Pour prétendre à la durabilité de son activité, GazelEnergie explique que le bois forestier ne sera pas prélevé au-delà de l’accroissement naturel de la forêt. Sylvain Angerand, coordinateur des campagnes de l’association Canopée, n’y croit pas et considère que cet argument comporte un biais : « La forêt méditerranéenne [surexploitée jusqu’au milieu du XXe Siècle] est extrêmement jeune. Si l’on exploite trop son accroissement naturel, elle ne pourra pas vieillir. Et dans l’équation, on ne résout pas l’érosion très forte de sa biodiversité et la valeur du temps présent pour la captation du carbone. On ne peut plus se permettre de dire que si l’on coupe un arbre aujourd’hui pour le brûler, son successeur retiendra autant de carbone dans cinquante ou cent ans. »

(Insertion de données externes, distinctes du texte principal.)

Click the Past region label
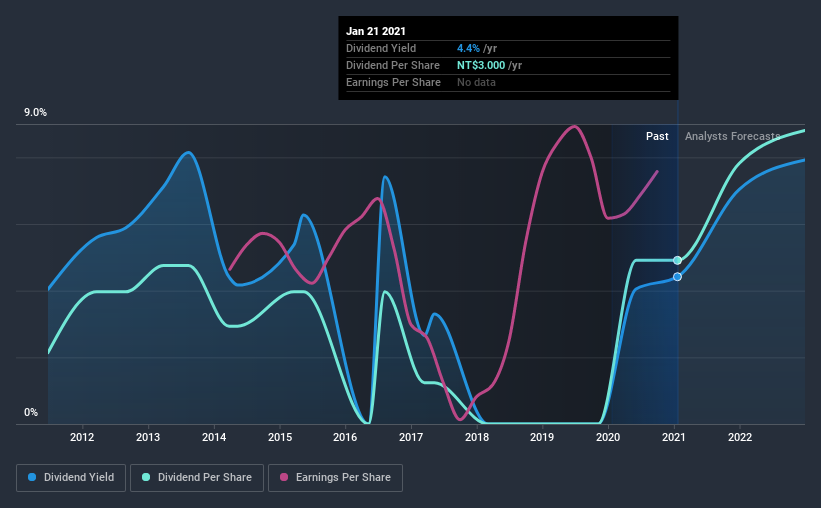The width and height of the screenshot is (821, 508). (x=657, y=136)
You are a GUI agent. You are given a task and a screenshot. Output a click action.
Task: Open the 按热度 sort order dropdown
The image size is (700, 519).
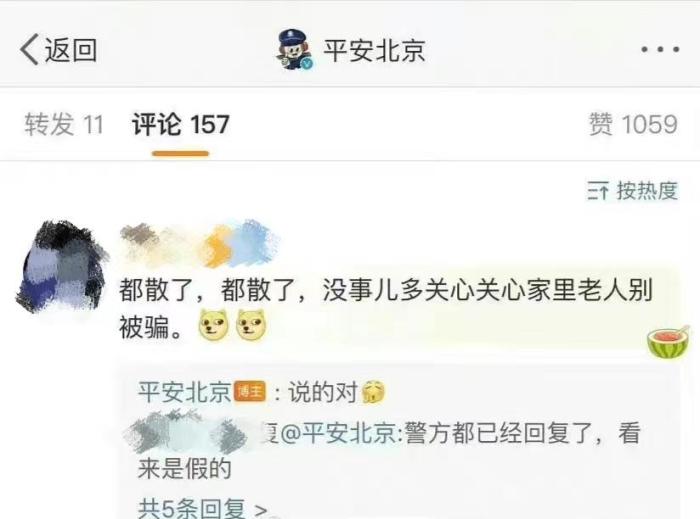click(633, 191)
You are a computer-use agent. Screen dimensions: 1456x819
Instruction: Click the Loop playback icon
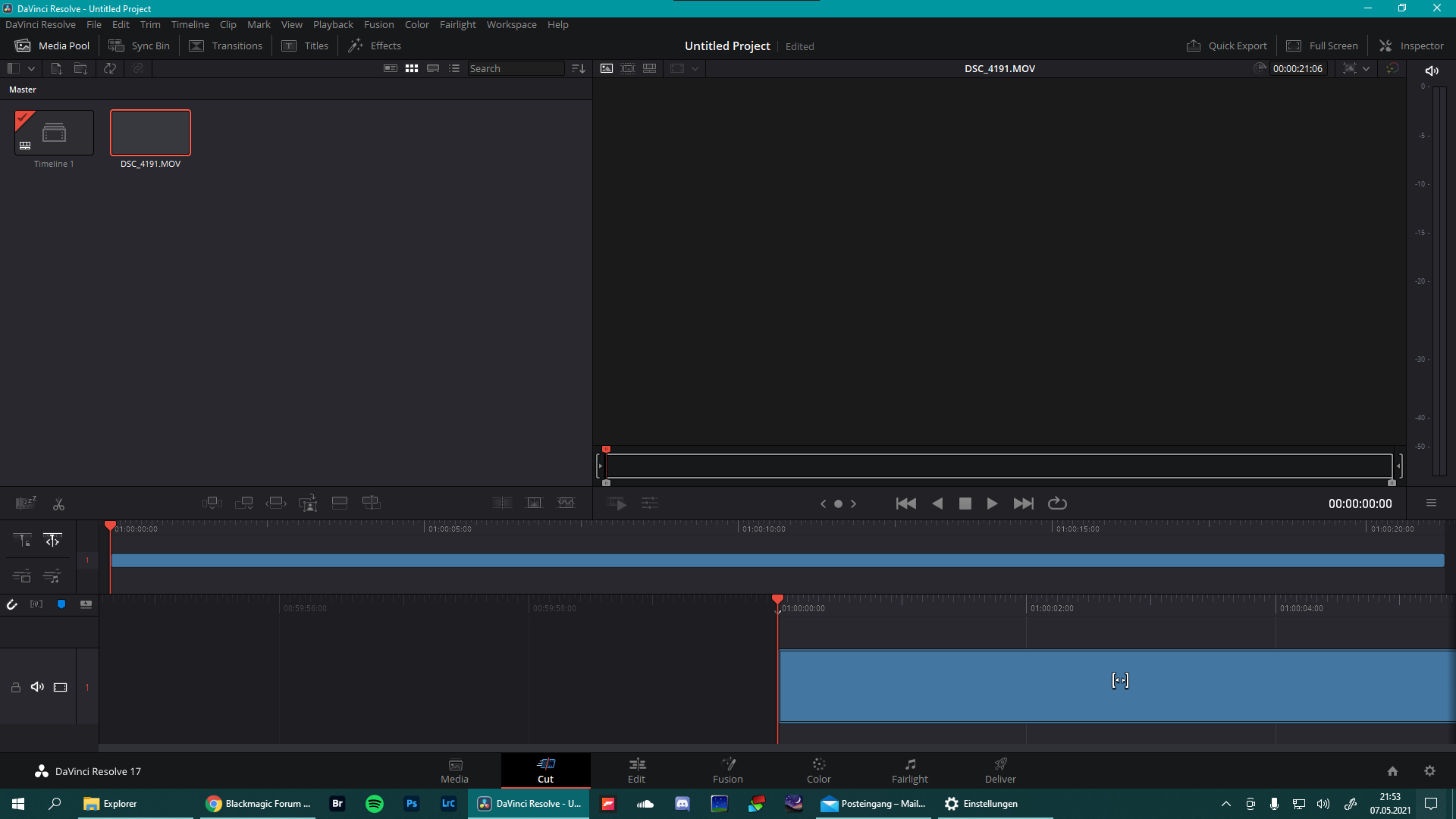tap(1057, 504)
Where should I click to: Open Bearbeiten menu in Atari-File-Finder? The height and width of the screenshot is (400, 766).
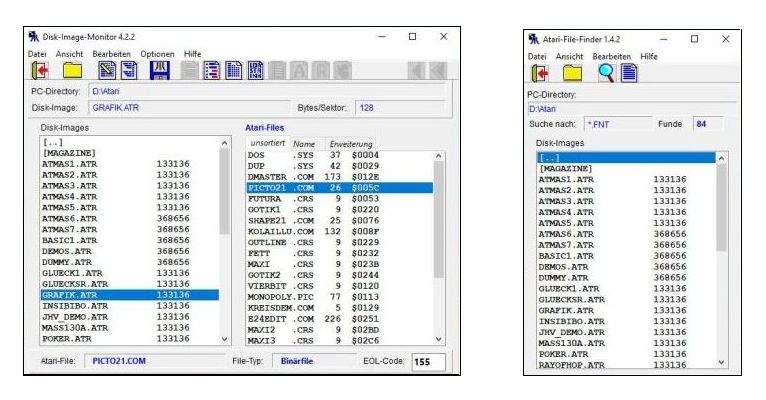[612, 57]
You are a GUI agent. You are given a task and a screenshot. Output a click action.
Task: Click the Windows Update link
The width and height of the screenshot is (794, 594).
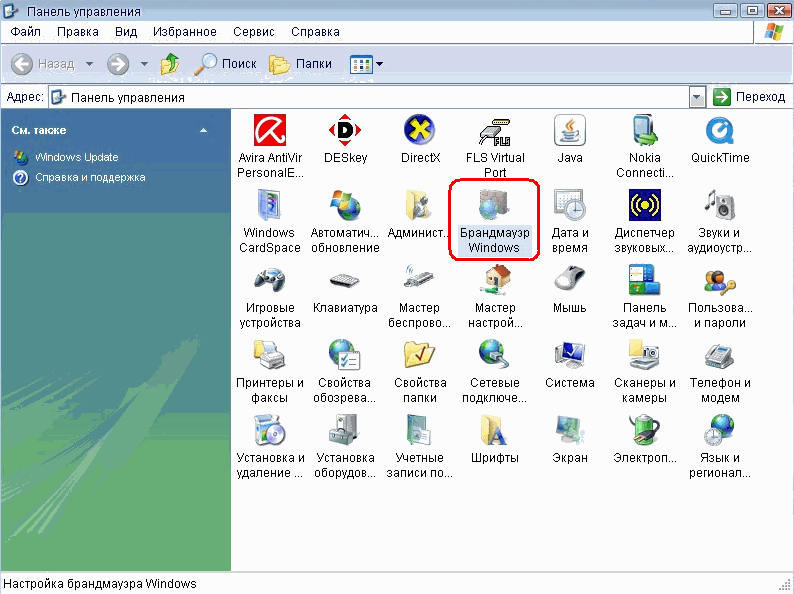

Quant au député François-Michel Lambert, il s’agace d’une énième contradiction gouvernementale en matière d’écologie : « La France organise à Marseille le Congrès mondial de la nature, qui aura lieu en septembre et où des solutions seront débattues pour faire face au recul alarmant de la biodiversité. Et à quelques kilomètres de là, elle envoie un signal contraire, en soutenant un modèle qui nuit à la biodiversité des forêts. »
Mais la centrale controversée n’est pas au bout de ses peines. Elle doit apporter la preuve que les difficultés techniques appartiennent au passé et la puissante CGT du site — qui pousse son propre projet industriel et la sauvegarde des emplois de la tranche charbon — pourrait s’engager dans la reprise du piquet de grève dès ce jeudi 5 août.

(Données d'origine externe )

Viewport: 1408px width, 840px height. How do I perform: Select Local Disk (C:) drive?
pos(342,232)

30 MILLIONS D’EUROS EFFACÉS
Interpellée en séance au Sénat le 17 février par le sénateur Guy Benarroche (EELV), la ministre de la Transition écologique, Barbara Pompili, a choisi de ne pas réclamer 30 millions d’euros de pénalités à GazelEnergie, a révélé le média marseillais Marsactu. La centrale de Gardanne-Meyreuil bénéficie en effet d’un contrat de rachat de l’électricité, à tarif préférentiel garanti par l’État, car considéré comme producteur d’énergie renouvelable. En contrepartie, des pénalités sont prévues si elle n’assure pas une production minimale, ce qui a jusqu’ici été le cas. L’État aurait donc pu réclamer son dû.
« Certes, le contrat de rachat prévoit des pénalités si l’installation n’atteint pas une disponibilité minimale, mais dans le cas de Gardanne, il a été jugé que la longueur, l’ampleur et les causes de la grève qui a paralysé le site ces dernières années justifiaient de ne pas les appliquer pour les années 2018 à 2020 », a répondu la ministre au sénateur. Signé pour vingt ans, soit jusqu’en 2035, le contrat prévoit une juteuse surtarification évaluée à 100 millions d’euros par an si la centrale assure son fonctionnement nominal.